Aunque el plan completo contempla una avenida de aproximadamente 16 kilómetros, esta primera fase abarcará 560 metros entre la avenida de las Suertes y la glorieta ubicada junto a la autovía A-3. El objetivo es convertir un amplio terreno sin uso en un corredor verde que favorezca la convivencia, la movilidad sostenible y la conexión entre los nuevos desarrollos residenciales del sureste de Madrid.
El proyecto contempla la construcción de un bulevar peatonal de más de 21 mil metros cuadrados, equipado con áreas infantiles, zonas deportivas, espacios de descanso, juegos de agua y mobiliario urbano. Además, se renovarán las banquetas y se habilitarán carriles bici segregados en ambos sentidos, permitiendo que ciclistas y peatones circulen con mayor seguridad y comodidad.
Uno de los aspectos más importantes de la iniciativa es su enfoque ambiental. Se plantarán 875 árboles, más de 86 mil arbustos y plantas y se implementarán sistemas de riego eficiente y drenaje urbano sostenible, diseñados para mejorar la absorción del agua de lluvia y reducir el impacto de las altas temperaturas. También se construirá una fuente ornamental de 180 metros cuadrados con juegos de agua e iluminación LED de bajo consumo, pensada como un espacio recreativo para los habitantes durante los meses más calurosos.
La infraestructura también reservará un carril exclusivo por sentido para un futuro sistema Bus Rapid Transit (BRT), un servicio de autobuses de alta capacidad que conectará Valdecarros, Ensanche de Vallecas, Los Berrocales, Los Ahijones, El Cañaveral y Los Cerros, seis desarrollos urbanos donde se concentrará buena parte del crecimiento residencial de Madrid en las próximas décadas.
La importancia del proyecto radica en que busca equilibrar el desarrollo urbano con la protección del medio ambiente. La incorporación de amplias áreas verdes ayudará a mejorar la calidad del aire, reducir el efecto de isla de calor y ofrecer nuevos espacios de convivencia para los habitantes. Al mismo tiempo, la infraestructura favorecerá una movilidad más eficiente al priorizar el transporte público, los desplazamientos en bicicleta y los recorridos peatonales.
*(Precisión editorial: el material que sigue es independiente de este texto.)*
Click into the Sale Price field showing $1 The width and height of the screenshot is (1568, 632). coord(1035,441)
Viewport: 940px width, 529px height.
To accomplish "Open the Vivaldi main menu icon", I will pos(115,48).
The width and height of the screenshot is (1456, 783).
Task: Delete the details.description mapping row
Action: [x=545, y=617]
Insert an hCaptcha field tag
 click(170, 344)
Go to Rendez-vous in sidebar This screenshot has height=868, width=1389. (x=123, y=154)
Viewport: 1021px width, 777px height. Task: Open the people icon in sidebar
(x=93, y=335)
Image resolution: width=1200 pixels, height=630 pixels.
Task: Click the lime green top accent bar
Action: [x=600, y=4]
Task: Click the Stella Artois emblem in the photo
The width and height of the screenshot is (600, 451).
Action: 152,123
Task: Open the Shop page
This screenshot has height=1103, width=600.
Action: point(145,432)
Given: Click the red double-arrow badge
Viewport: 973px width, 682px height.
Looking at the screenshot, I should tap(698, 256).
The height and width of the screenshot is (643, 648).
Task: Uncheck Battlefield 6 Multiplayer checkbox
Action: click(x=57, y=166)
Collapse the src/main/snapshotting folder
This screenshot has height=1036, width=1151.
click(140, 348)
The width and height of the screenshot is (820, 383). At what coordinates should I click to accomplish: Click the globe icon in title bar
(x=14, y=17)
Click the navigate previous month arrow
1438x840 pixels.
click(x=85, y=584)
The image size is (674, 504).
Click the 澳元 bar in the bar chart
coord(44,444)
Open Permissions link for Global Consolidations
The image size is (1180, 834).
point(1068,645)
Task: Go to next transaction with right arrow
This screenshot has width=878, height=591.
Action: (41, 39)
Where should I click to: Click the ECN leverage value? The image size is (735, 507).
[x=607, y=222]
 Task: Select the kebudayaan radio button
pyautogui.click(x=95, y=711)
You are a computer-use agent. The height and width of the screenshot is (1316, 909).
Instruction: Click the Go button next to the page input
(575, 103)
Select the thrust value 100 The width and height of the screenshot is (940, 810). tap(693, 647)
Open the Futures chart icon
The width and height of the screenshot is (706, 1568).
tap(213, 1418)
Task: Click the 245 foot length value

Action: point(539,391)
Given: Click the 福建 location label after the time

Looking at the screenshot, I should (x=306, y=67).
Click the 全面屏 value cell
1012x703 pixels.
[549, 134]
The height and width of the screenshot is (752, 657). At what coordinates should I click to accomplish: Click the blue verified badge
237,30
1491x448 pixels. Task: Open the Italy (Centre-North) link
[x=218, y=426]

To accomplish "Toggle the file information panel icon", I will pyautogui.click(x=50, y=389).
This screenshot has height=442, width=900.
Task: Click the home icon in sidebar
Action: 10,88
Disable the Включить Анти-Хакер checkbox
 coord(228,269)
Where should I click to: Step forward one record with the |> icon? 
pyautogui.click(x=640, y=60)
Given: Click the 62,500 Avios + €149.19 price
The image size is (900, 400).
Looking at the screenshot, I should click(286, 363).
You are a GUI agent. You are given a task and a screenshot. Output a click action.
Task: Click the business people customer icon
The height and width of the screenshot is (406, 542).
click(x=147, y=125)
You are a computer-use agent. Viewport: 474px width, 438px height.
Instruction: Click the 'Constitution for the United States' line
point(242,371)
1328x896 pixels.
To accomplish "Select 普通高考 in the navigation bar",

Además de beneficiar a los vecinos del Ensanche de Vallecas, la Gran Vía del Sureste contribuirá a fortalecer la conectividad entre los nuevos barrios, impulsar el desarrollo económico de la zona y preparar a Madrid para el crecimiento poblacional previsto en los próximos años.
Sin embargo, el proyecto también ha generado críticas. El PSOE considera que los nuevos desarrollos siguen planificándose sin una estrategia integral de movilidad, mientras que Más Madrid sostiene que la intervención llega 18 años tarde y aún deja pendientes mejoras importantes, como una mejor conexión con la A-3.
A pesar de ello, esta primera etapa representa un paso significativo para construir una ciudad más sostenible, donde la infraestructura moderna y la conservación del entorno natural avancen de manera conjunta, ofreciendo beneficios ambientales, sociales y económicos para el futuro de España.